▶ DATA TO EXAMINE
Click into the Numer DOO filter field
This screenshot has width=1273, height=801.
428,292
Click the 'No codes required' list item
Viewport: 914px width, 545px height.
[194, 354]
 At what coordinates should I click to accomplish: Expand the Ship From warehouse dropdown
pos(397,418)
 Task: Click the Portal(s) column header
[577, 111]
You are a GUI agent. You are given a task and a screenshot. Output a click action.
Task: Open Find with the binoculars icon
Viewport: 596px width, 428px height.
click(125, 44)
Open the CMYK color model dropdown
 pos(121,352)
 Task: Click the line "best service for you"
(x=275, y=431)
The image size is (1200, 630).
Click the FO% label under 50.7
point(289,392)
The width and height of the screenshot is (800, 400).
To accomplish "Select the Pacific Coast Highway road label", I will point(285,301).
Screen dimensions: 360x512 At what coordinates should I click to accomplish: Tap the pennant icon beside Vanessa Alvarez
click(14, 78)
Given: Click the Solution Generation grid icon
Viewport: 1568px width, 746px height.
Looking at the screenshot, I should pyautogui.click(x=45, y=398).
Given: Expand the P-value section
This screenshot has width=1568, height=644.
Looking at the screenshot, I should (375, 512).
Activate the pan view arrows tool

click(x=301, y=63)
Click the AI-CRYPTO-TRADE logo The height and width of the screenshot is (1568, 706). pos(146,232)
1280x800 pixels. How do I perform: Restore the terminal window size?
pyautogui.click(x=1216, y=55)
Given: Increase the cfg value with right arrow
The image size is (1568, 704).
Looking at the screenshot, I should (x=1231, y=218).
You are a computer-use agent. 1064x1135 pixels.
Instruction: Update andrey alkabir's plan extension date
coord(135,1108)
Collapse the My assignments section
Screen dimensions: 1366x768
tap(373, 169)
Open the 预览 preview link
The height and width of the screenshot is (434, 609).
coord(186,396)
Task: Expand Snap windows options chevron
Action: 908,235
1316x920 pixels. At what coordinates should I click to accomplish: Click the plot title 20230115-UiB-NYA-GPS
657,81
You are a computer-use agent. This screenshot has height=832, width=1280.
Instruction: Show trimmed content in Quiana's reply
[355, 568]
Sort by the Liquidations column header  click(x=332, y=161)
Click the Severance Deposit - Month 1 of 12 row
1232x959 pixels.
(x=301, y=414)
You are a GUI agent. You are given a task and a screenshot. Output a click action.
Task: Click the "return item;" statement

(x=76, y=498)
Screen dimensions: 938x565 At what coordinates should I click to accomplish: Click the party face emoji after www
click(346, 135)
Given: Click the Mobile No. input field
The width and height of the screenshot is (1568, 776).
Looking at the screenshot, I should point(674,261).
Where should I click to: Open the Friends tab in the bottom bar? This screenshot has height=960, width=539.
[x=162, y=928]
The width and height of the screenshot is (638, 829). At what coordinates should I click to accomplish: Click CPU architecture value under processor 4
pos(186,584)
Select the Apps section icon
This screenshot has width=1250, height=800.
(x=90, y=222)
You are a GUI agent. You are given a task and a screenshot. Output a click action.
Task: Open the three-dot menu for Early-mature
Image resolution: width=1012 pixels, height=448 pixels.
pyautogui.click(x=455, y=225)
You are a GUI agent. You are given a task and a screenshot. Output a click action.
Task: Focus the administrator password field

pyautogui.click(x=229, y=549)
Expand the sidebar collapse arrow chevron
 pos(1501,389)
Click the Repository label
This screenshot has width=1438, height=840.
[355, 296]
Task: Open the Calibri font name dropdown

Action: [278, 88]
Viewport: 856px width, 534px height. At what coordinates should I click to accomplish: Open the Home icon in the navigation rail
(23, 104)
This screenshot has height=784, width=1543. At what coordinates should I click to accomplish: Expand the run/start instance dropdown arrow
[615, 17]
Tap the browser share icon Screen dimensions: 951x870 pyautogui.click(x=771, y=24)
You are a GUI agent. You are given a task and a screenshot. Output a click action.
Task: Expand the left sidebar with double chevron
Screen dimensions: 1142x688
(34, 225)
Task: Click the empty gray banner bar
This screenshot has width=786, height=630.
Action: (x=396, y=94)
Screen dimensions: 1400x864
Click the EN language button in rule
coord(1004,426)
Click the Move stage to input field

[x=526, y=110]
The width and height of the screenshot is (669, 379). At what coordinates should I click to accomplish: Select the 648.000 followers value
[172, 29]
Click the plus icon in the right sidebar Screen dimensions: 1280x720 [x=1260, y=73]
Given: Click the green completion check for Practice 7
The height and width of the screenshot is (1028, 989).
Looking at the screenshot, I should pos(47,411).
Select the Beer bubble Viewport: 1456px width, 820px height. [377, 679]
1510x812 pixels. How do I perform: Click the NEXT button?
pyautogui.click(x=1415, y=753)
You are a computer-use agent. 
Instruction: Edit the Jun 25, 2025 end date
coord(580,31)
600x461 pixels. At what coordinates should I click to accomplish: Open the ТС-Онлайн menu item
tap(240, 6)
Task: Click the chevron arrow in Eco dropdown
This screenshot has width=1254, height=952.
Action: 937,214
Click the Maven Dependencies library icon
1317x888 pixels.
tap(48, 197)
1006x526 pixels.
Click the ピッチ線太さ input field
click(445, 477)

▶ TASK INSTRUCTIONS
Find the lines above that contain the word "section" and copy each one.

▶ TASK ANSWER
Given: Expand the P-value section
Collapse the My assignments section
Select the Apps section icon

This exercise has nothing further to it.